_Source passage:_
--------------------

Moreover the declaration conveys immediate demands: We must contribute
to the largest possible popular mobilization to enforce a number of
urgent measures such as nationalizing the banking sector without
compensation and with full social monitoring; reducing working time
without any wage cuts; taking measures to ensure food and energy
sovereignty; stopping wars, withdrawing occupation troops and
dismantling military foreign bases; acknowledging the peoples’
sovereignty and autonomy and ensuring their right to self-determination;
guaranteeing rights to land, territory, work, education and health for
all; democratizing access to means of communication and knowledge.
Finally this text proposes a global calendar, with special focus on the
week of global action from 28 March to 4 April 2009. This includes our
refusal to pay for the current crisis, our opposition to the G20 meeting
in London on 2 April 2009, solidarity with the Palestinian people on 30
March 2009, opposition to the commemoration of NATO's 60th anniversary
and our demand for its dissolution. This must indeed be a week of global
action since we agreed both on the dates and on the major themes.
Moreover the calendar includes the recurring dates for mobilisation:
Women's Day on the 8 March, Peasants' Day on the 17 April, Indigenous
Peoples' Day on 12 October (the day that Columbus landed on what
Europeans were to call the Americas in 1492).
Finally this calendar of events also includes major mobilizations on the
occasion of the G8 meeting on Madgalena Island in Sardegna in early July
2009, the UN Copenhagen summit on climate change in December 2009 and
the global week of action against the debt and International Financial
Institutions from 8 to 15 October 2009.
The groups that were most actively involved in the drafting of the
declaration of social movements were CADTM, which put forward a proposal
for collective drafting, the World March of Women (WMW), Via Campesina
(particularly its Brazilian branch the Movimento sin Terra), the
Organización continental latinoamericana y caribeña de estudiantes
(OCLAE), delegates from European, African, and Asian social movements,
and delegates from indigenous associations in Amazonia and the Andes.

--------------------

_Activity 1:_
In the passage on the social movements' declaration, which dates mark the week of global action?
_Activity 2:_
Extend the passage on the social movements' declaration, picking up right after its final sentence.

_Provided data:_
--------------------

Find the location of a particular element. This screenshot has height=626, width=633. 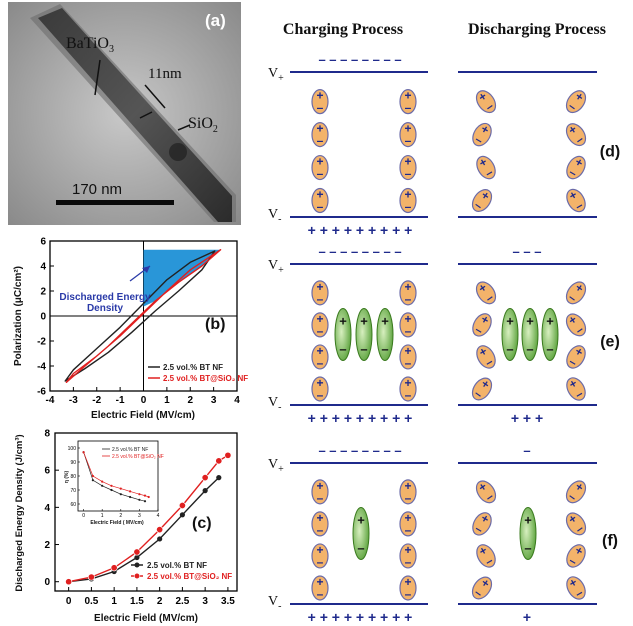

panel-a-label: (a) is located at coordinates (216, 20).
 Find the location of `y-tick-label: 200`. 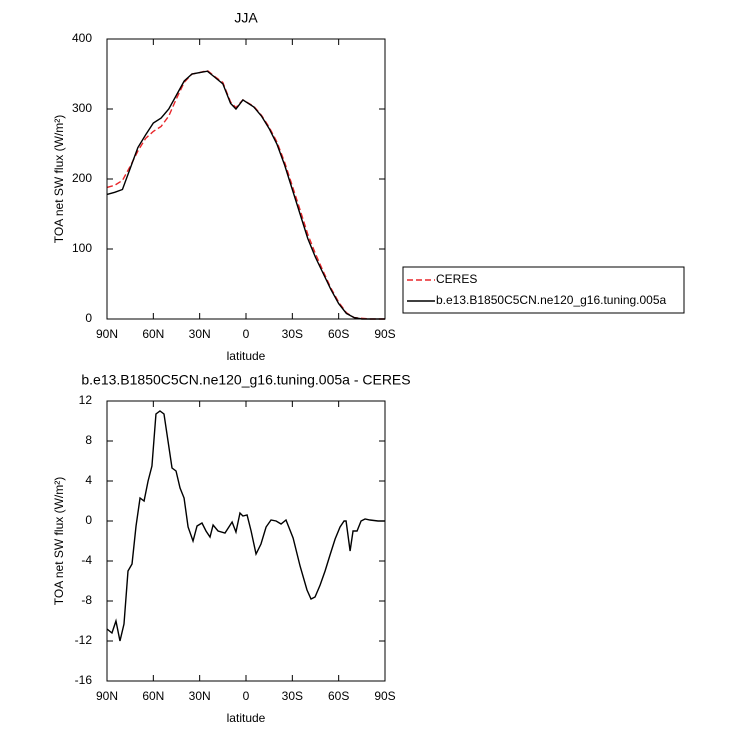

--------------------

_Exercise output 1:_
28 March to 4 April 2009.

_Exercise output 2:_
Usually, during forums, the conclusions of the Assembly of Social
Movements (ASM) are made public on the last day. This year, since the
last day was dedicated to thematic assemblies and the Assembly of
Assemblies, on which more below, the Assembly of Social Movements took
place on 30 January, two days before the end of the Forum. On hearing
the conclusions of ASM, Joao Pedro Stedile, from MST, said such a
declaration was evidence of the ASM’s maturity in that it defines a
clear agenda. In this Forum the ASM still played a stirring part since
it defined issues in radical terms and reinforced a dynamic that had
been present all through the Forum, namely a search for global and
radical explanations and solutions.
If we read the declarations that most of the 11 thematic assemblies
adopted on 1 February morning, we notice that the crisis is repeatedly
analyzed as a crisis of capitalism. It is particularly striking when we
read the declaration of indigenous peoples, that of the anti-war
movements, or that adopted by the assembly of women. We are not
interested in palliative answers based on market logic in response to
these crises; this can only lead to a perpetuation of the same system.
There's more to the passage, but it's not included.